At just 24 years old, Stephanie Umoh is off to a great start. Born and raised in Lewisville, Texas, she moved to Boston after high school to study musical theater at the Boston Conservatory. As a student, she performed in a number of plays including productions  mounted by the SpeakEasy Stage Company and New Repertory Theatre.

After earning a Bachelor of Fine Arts from the Boston Conservatory, Umoh moved to New York City and within a year and a half she landed the role of Sarah in the Broadway revival of E.L. Doctorow’s “Ragtime.”  Time Magazine later named it the best musical of 2009.

Umoh now stars as Daisy Wyatt in the world premier of the musical “Johnny Baseball.” Written by Willie Reale and Richard Dresser — and directed by the American Repertory Theater’s Artistic Director Diane Paulus — Johnny Baseball traces the origin of the infamous Red Sox curse to a love affair that existed between Daisy and her white boyfriend, a fictional Red Sox pitcher named Johnny O’Brien.

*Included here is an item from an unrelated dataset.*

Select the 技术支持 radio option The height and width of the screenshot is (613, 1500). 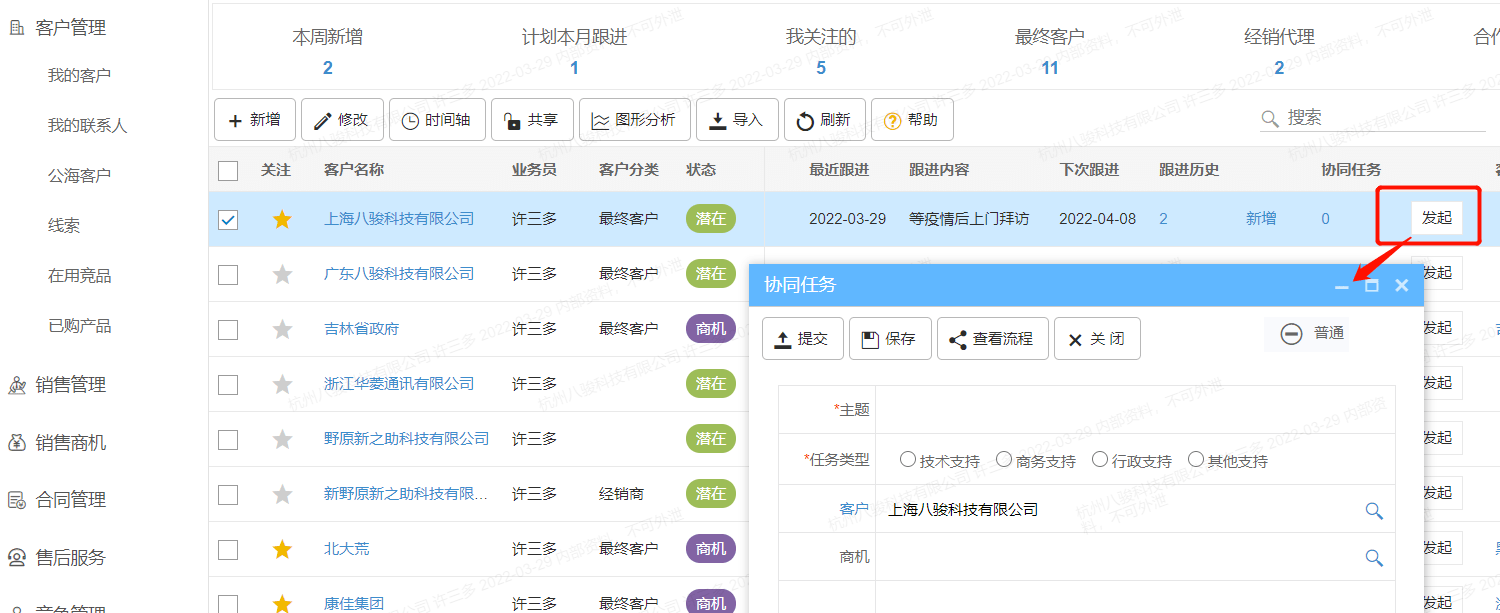(908, 460)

Is Daisy Wyatt a difficult character to play?

It’s the most challenging role that I’ve done so far because Daisy Wyatt has so many layers, especially being a woman of color in the early 20th century. She’s fallen in love with a white man and has a child while all at the same time trying to establish her career as a jazz singer.

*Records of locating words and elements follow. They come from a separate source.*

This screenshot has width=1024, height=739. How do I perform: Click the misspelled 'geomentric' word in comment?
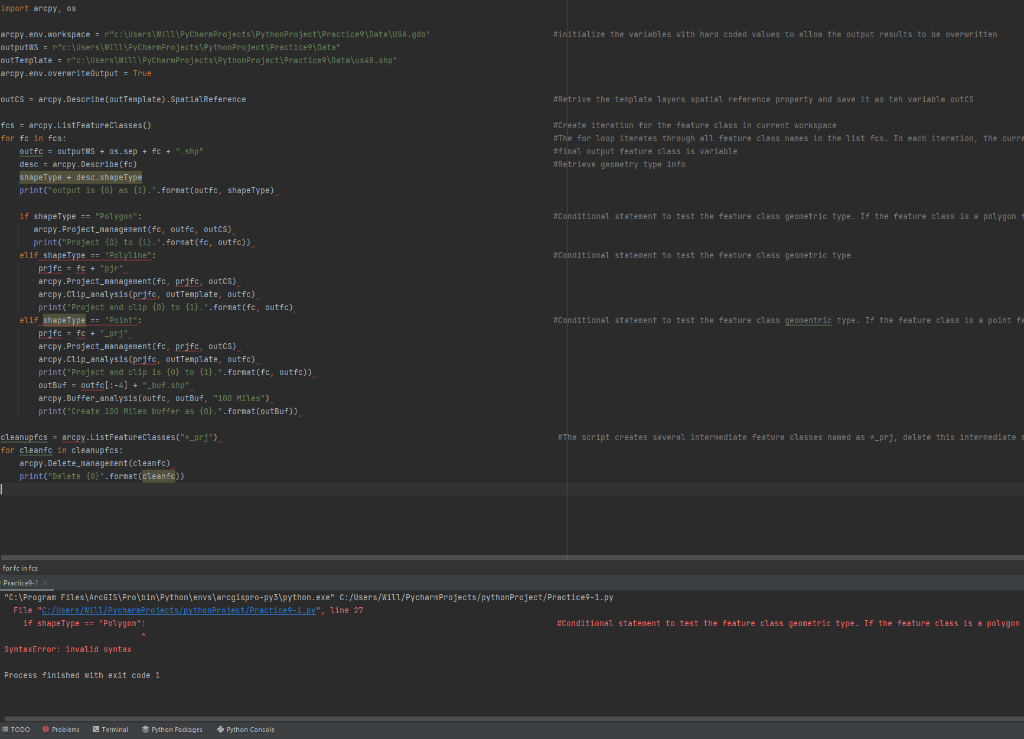[x=808, y=321]
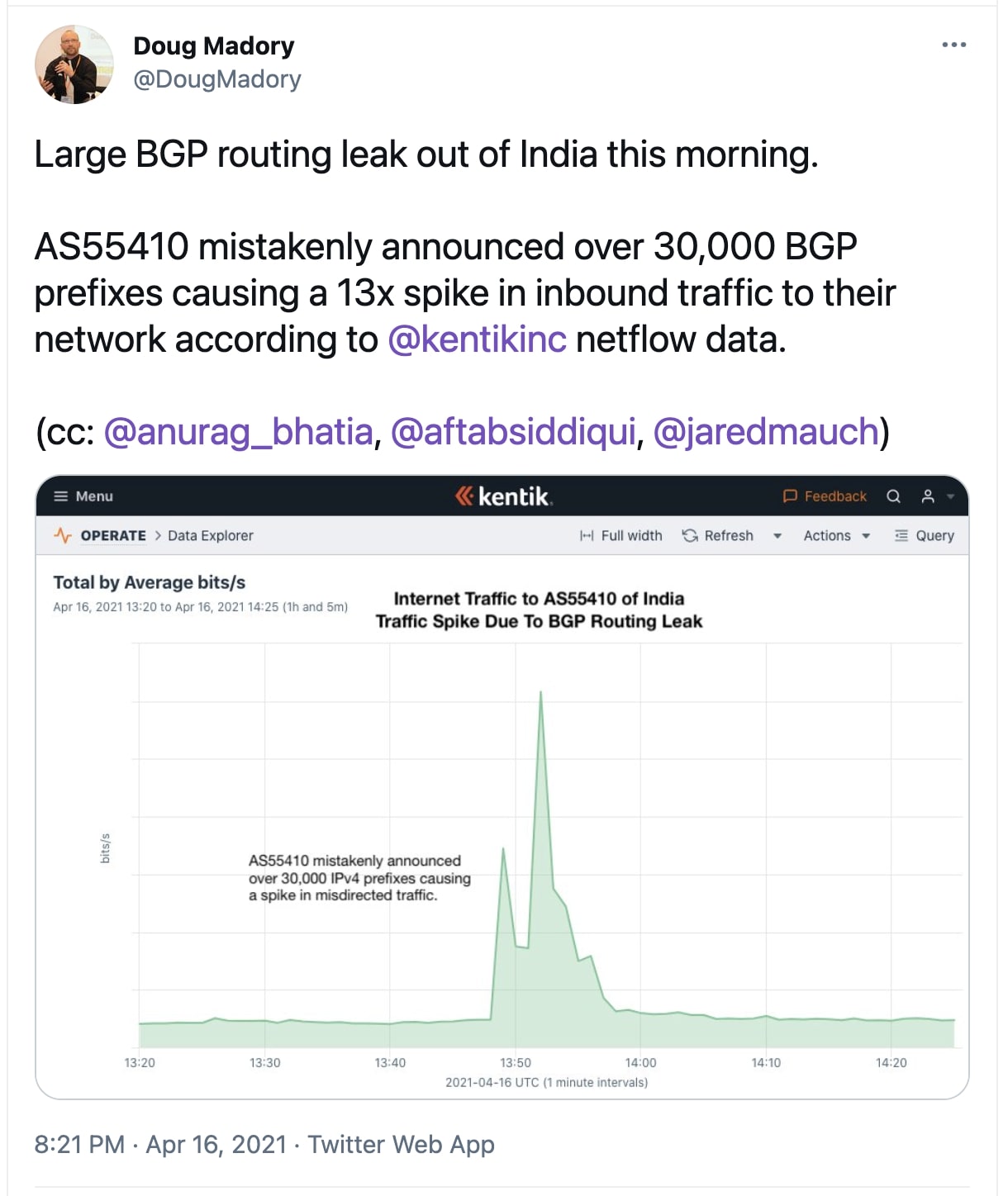
Task: Click the Refresh button icon
Action: point(690,535)
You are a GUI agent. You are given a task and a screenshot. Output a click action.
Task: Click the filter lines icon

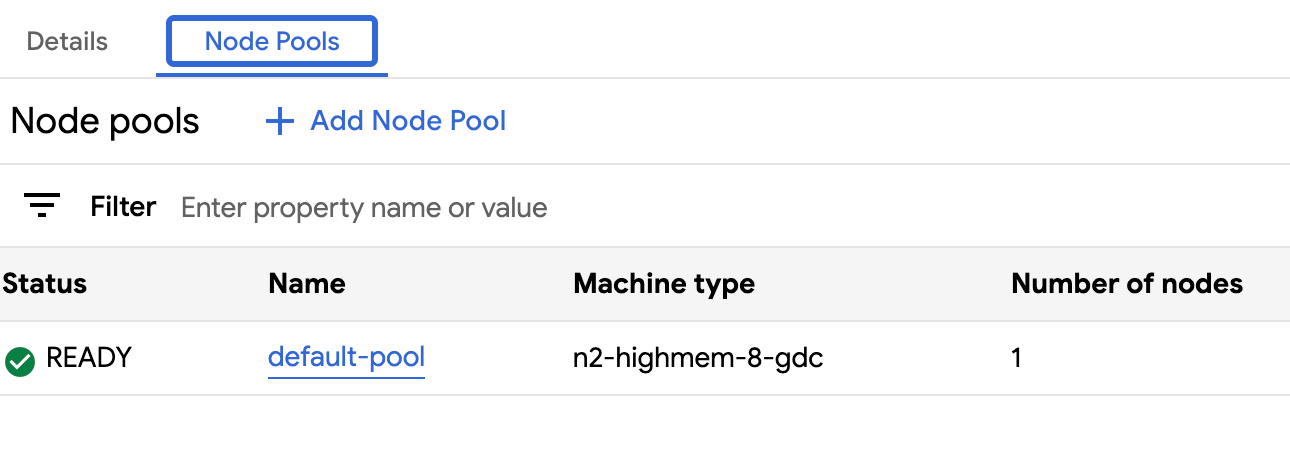tap(42, 207)
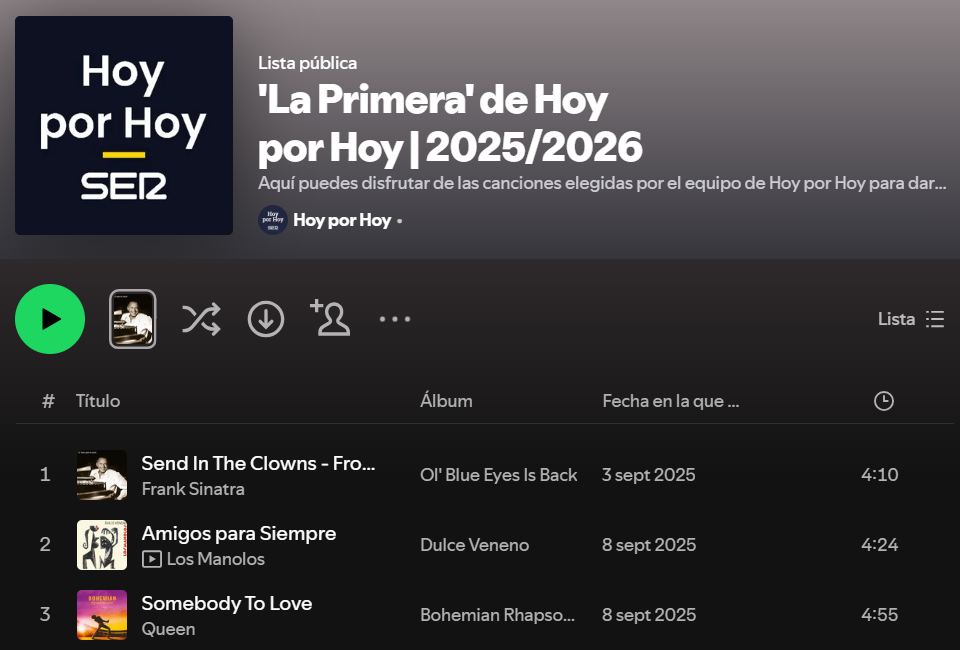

Which aspect of Daisy’s life do you identify with the most?

I come from a biracial family. My father is Nigerian and my mother is white American, and I can only imagine what they must have gone  through in the 1970s. Although that time wasn’t as bad as the 1940s, I think that they were constantly dealing with those issues whenever they were married — and living in Texas too.

Also, I identify more with Johnny because coming from a biracial family and living with my mother and being raised by whites, I didn’t really see color for a long time, and so I didn’t really understand why the separation because I wasn’t separated. I was black and my family was white, and so it didn’t make sense to me and that was how I was raised.

Then there was a point in my life in high school that I had to start categorizing myself and hanging out with certain people. You feel pressured to do that, and certainly Daisy was pressured to not be with a white man and just stick with black people. I definitely experienced some of those pressures being a young black girl.

How do you feel about “the curse” in the play being attributed to a black person? Do you think that’s stereotypical of the white male writers of the play to shift the blame?

Those are definitely things that you think about, but in this situation it is a little different. I think that the writers wanted to bring to light the things that went on in Boston during that time. I don’t  think that the writers were trying to say that they knew what we went through. I think they wanted to say that the curse was because of racism and hate, which will cause destruction in people’s personal lives and  relationships. It keeps people from living their dreams and I think that’s exactly what they were trying to say. It’s easy to just look at it as a racially charged show, but I think it’s deeper than that.